HP Enterprise unveils brand, four-point plan

HP CEO Meg Whitman debuts the new Hewlett Packard Enterprise logo.

HP CEO Meg Whitman debuts the new Hewlett Packard Enterprise logo.

LAS VEGAS – It won’t officially exist for another five months yet, but Hewlett Packard Enterprise had something of a coming out party at the company’s HP Discover event here this week.

In an event-opening keynote, HP CEO – and future HPE CEO – Meg Whitman unveiled the company’s new logo and brand, as well as the four business opportunities it will pursue.

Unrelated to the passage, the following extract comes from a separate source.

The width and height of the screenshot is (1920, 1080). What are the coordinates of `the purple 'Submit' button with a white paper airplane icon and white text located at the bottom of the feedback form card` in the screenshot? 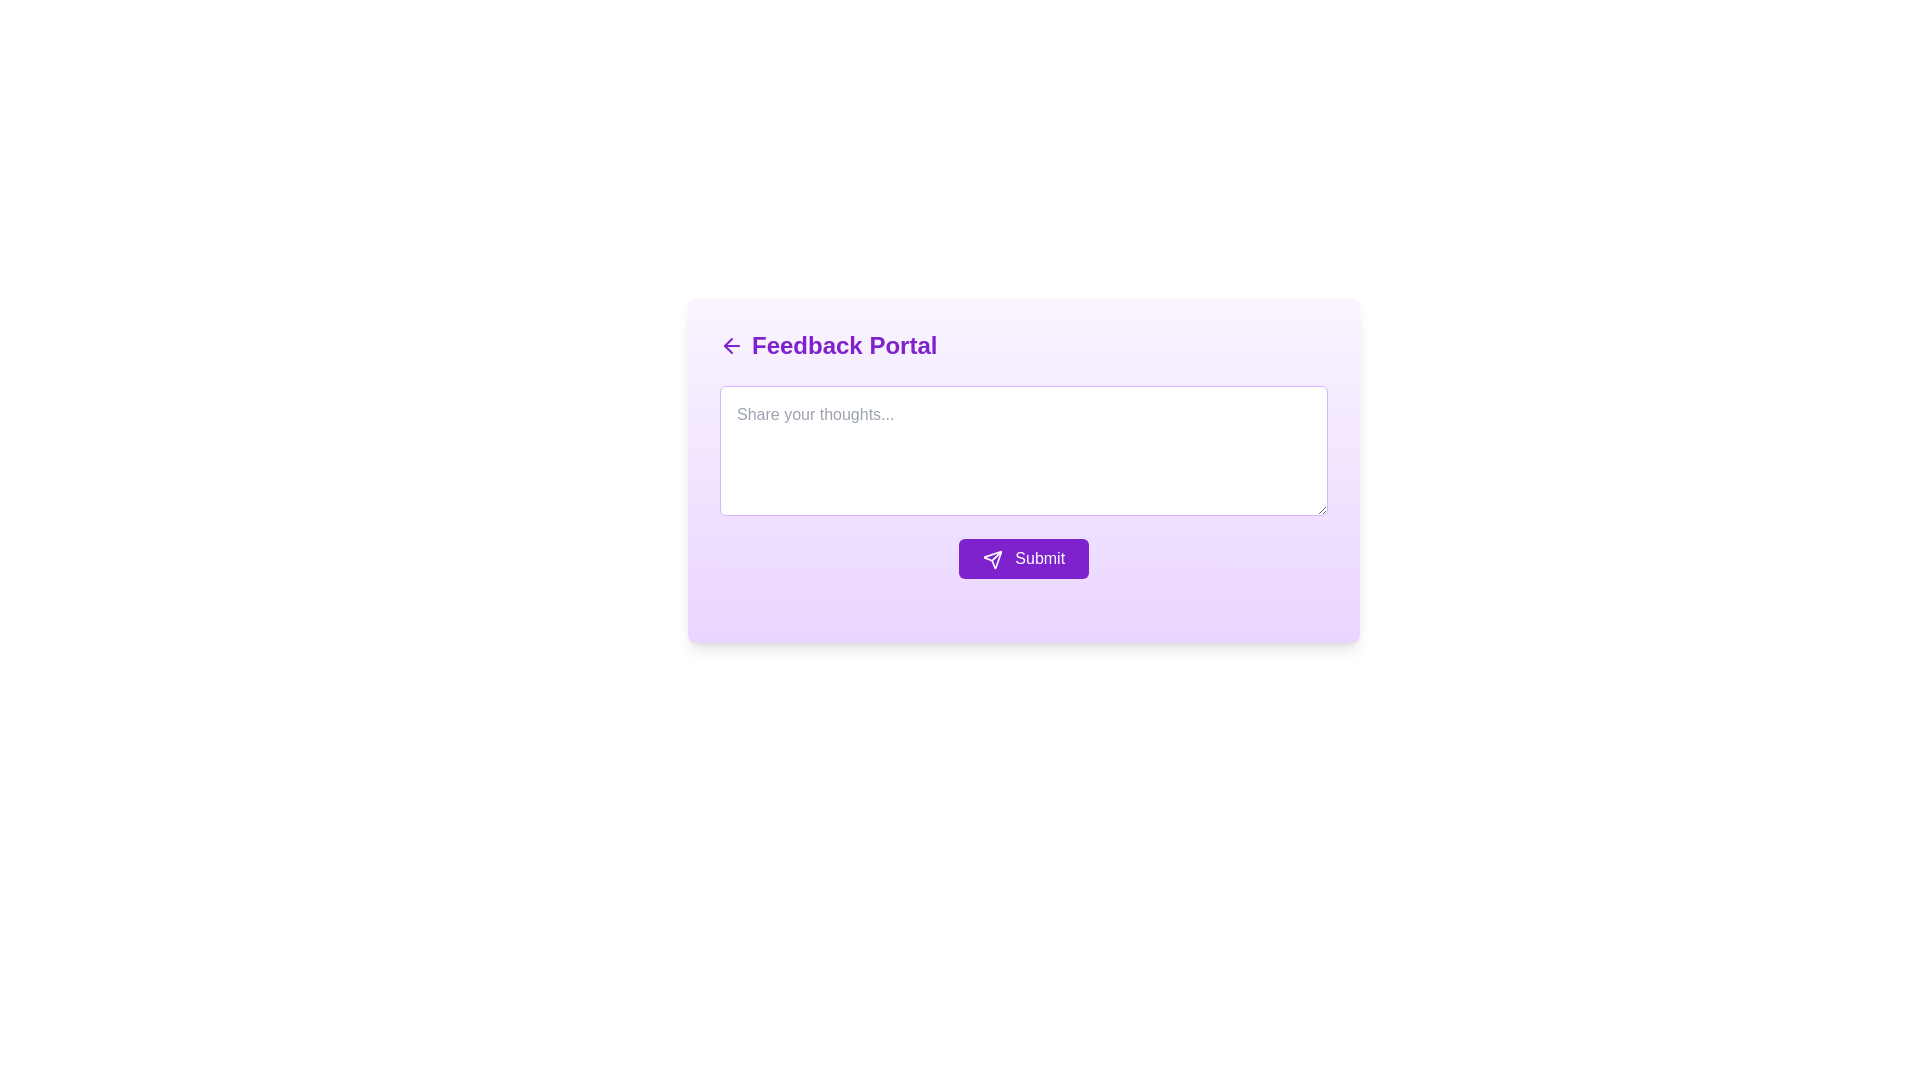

The new logo features a very HP-esque font for the text, with the outline of a green rectangle over top. The green, Whitman said, is the “the colour of growth, profitability, and sustainability,” and she showed a slide of tech industry logos, noting a sea of blue (including HP’s current logo), and not a lot of green, suggesting an interest in standing out.

The rectangle, she said, “represents the window of opportunity for what we can build together,” and together the logo brings out “the right legacy of HP and the exciting future ahead of us and ahead of you.”

Branding exercise aside, Whitman also revealed the four primary focuses the new company will pursue when it launches for real on November 1. There were few surprises on the list.

First, the company will address “transformation to a hybrid infrastructure,” a broad play that includes servers, storage, cloud and more. The play is “about getting better value from your existing infrastructure, and creating new value quickly and continuously from all your apps.”

Second up is “protect your digital enterprise,” the prerequisite security play, although Whitman pointed out that protection from risk means more than security, playing up the company’s backup capabilities. “The threat landscape is wider and more diverse than ever before, and no one can provide as complete an answer to those threats than HP,” she said.

Third, HPE will seek to “empower a data-driven organization,” its big data and analytics portion. “We’ve bet on open source, low-cost solutions that allow you to use 100 per cent of your data to make decisions faster and better,” Whitman said.

And finally, HPE will “enable workplace productivity,” which includes its mobility play, “delivering great experiences to employees and customers anywhere, any time, on any device.”

“These four transformation areas represent our view of where the market is headed. This is the heart of what Hewlett Packard Enterprise will deliver,” she said.

Underpinning the four areas of focus was the HP idea that any of those areas of focus can’t be addressed by any one style of technology. Whitman’s pitch here: the breadth of HP makes it the right vendor to tackle the big issues.

“We’re the only company that brings software, hardware and services. We’re the best company to build the bridge from where your IT is today to where it must be to succeed and thrive in the future,” she said.

Whitman also touched on today’s business market as what she described as “the idea economy,” stressing the lack of barriers for ideas to become realities in a world where IT and even supply chain can be acquired as services.

“Ideas have always fueled success, but not the ability to turn an idea into a new capability, product, service, or even industry has never been easier. This means that time to value is your greatest challenge, and your greatest opportunity,” Whitman said. “The days of needing millions of dollars to launch a new company or bring a new idea to market are rapidly coming to a close.”

HP Discover continues through the rest of the week, with a series of storage, cloud, and other announcements slated for the event, the last major HP-wide show before the company officially splits in two in November.